The biggest of these is the 6.3in screen. Although very bright and crisp (428ppi is up there with most decent displays), it is immediately apparent it's a cheaper surface. You know this because your finger slightly drags along the screen, making the process of scrolling or tapping slightly more erratic. To be fair, I would have been astonished if it were anything otherwise at this price.

The second-tier tech is also pretty evident in the rear cameras. Doogee has put a regular and ultra-wide lens on the back, complemented by an additional depth sensor for portrait photos and blurry backgrounds ('shallow depth of field' or 'bokeh', in photography terminology).

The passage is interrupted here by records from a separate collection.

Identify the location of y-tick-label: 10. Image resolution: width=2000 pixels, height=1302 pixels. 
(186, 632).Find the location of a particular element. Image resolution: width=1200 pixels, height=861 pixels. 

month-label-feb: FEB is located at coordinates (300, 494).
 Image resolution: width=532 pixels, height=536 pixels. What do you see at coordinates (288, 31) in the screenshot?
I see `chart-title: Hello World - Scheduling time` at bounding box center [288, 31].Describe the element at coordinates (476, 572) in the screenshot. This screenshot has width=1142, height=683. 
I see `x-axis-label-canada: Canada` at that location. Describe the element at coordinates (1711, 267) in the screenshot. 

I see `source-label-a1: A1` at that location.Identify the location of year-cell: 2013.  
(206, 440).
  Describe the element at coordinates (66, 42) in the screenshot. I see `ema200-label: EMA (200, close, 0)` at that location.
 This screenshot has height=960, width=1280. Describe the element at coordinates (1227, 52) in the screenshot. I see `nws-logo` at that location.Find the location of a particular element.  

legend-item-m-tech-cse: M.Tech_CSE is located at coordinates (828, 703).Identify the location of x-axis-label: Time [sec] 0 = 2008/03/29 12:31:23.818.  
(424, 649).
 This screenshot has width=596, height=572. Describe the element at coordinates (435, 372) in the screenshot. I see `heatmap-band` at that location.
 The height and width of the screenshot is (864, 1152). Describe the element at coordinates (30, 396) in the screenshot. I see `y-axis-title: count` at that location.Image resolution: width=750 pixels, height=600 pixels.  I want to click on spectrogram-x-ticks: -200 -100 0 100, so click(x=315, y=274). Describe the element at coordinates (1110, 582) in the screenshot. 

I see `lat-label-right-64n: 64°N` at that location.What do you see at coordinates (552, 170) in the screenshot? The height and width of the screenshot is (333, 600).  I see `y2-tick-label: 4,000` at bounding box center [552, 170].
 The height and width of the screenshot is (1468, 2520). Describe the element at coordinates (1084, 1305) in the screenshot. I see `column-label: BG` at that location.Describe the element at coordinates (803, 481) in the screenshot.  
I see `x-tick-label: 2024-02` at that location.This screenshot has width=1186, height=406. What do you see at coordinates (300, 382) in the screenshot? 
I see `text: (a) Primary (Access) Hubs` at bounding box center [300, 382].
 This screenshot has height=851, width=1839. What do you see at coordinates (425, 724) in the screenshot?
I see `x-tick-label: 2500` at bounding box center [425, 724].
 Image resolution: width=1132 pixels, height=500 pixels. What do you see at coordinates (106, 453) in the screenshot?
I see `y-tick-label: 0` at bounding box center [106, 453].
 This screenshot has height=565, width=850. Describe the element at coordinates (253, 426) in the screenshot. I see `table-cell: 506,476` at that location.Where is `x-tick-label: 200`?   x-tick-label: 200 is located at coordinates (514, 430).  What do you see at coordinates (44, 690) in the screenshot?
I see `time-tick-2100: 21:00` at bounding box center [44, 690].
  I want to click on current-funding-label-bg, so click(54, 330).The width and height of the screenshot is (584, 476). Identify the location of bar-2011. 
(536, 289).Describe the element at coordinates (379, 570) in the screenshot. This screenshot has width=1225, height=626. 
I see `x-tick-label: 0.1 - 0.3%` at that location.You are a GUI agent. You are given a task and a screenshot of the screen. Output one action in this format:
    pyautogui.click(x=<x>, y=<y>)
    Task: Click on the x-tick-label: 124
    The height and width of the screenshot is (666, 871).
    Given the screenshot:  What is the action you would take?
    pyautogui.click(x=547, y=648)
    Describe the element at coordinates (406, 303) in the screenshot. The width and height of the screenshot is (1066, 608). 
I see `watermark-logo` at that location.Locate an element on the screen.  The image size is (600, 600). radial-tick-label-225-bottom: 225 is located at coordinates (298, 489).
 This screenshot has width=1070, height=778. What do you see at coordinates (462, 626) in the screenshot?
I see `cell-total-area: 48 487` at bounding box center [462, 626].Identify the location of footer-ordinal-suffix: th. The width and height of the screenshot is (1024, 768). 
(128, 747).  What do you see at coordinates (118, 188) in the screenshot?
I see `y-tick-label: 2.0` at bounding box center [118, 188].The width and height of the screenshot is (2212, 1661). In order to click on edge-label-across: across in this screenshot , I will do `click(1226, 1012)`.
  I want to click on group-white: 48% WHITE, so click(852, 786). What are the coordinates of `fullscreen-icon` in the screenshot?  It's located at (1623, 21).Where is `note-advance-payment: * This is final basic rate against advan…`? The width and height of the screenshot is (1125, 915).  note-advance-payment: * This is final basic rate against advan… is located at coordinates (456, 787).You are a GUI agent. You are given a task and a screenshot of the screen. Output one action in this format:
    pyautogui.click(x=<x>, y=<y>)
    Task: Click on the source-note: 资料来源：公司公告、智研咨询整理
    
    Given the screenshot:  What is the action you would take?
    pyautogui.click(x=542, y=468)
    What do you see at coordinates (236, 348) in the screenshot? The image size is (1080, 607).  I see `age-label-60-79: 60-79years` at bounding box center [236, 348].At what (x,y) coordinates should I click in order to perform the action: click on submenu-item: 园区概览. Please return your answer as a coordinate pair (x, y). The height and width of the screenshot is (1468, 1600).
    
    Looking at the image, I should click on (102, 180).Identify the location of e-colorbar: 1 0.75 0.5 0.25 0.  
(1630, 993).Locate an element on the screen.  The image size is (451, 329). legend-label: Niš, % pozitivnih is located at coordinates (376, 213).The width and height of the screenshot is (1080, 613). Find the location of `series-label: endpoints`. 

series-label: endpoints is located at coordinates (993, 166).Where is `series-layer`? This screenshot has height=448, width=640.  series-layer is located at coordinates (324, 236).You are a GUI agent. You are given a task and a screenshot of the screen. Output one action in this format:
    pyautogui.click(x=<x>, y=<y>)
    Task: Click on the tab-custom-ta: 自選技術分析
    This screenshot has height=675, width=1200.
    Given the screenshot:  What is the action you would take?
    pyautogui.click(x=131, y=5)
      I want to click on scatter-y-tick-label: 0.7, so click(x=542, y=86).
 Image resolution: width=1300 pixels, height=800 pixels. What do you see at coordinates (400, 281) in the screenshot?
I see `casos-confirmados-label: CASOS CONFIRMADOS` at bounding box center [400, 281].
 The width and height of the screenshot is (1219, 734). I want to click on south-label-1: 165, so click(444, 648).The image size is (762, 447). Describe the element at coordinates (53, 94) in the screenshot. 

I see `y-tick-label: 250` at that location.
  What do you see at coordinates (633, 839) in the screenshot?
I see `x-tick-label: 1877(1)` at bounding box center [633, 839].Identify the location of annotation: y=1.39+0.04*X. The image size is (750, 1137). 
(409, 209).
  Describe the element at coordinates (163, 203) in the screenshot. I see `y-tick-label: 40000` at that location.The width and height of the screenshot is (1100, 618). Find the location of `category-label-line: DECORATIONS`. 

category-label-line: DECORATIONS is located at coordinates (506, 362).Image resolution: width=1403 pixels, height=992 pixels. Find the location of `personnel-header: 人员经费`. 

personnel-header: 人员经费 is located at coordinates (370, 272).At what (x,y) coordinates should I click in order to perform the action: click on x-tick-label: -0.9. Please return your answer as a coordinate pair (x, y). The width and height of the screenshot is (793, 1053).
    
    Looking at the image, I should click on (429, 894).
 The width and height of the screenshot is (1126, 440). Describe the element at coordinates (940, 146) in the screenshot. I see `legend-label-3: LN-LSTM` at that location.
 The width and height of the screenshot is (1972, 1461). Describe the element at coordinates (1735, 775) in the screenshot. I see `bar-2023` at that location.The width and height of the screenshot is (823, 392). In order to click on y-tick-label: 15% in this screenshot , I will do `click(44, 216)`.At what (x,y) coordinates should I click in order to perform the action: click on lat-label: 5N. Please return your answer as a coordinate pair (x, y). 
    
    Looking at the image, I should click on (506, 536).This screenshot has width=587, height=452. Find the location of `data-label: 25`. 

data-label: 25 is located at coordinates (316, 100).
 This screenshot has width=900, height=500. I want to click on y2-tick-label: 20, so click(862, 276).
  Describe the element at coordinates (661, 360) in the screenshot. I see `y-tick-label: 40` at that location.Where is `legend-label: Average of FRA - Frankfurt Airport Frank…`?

Doogee says the cameras are made by Sony (which is predictable as Sony makes a huge chunk of other phone manufacturers' cameras) but they remind me of much earlier models, when the technology was finding its feet. Photos are fine in good light but noticeably struggle more than premium phones in low light. As useful as it is to have an ultra-wide lens, this one is way off the best models, wildly warping images at the edges of the photos. This isn't a deal-breaker - early GoPro cameras had the same effect and we got on just fine with them.

From an aesthetic view, Doogee has wisely refrained from trying any individual flourishes and has fashioned a decent, modern, on-trend physical handset with an all-screen front, rounded corners and slim side-buttoned where you'd expect them to be.

As well as the 3.5mm headphone jack, charging it is done via the (almost obsolete) micro-USB connection. I suspect this won't be a problem for many, as there are still millions of these cables around and they're dirt cheap.

Is this phone worth getting? If you're not fussy about the finer points of performance, sure. Although I suspect the main market here is clearly a price-oriented one: people looking for an affordable phone for their teenager, people who need something up to date just for occasional use, or people who have an unfortunate habit of losing or cracking their smartphones.

As far as I can tell, you can't buy this phone in a physical Irish shop. I could only find it online from Amazon and a handful of UK outlets. Still, at this price, local sales and advice is not at a premium. You're buying a phone based on its specifications and ultra-budget price, not after-sales support.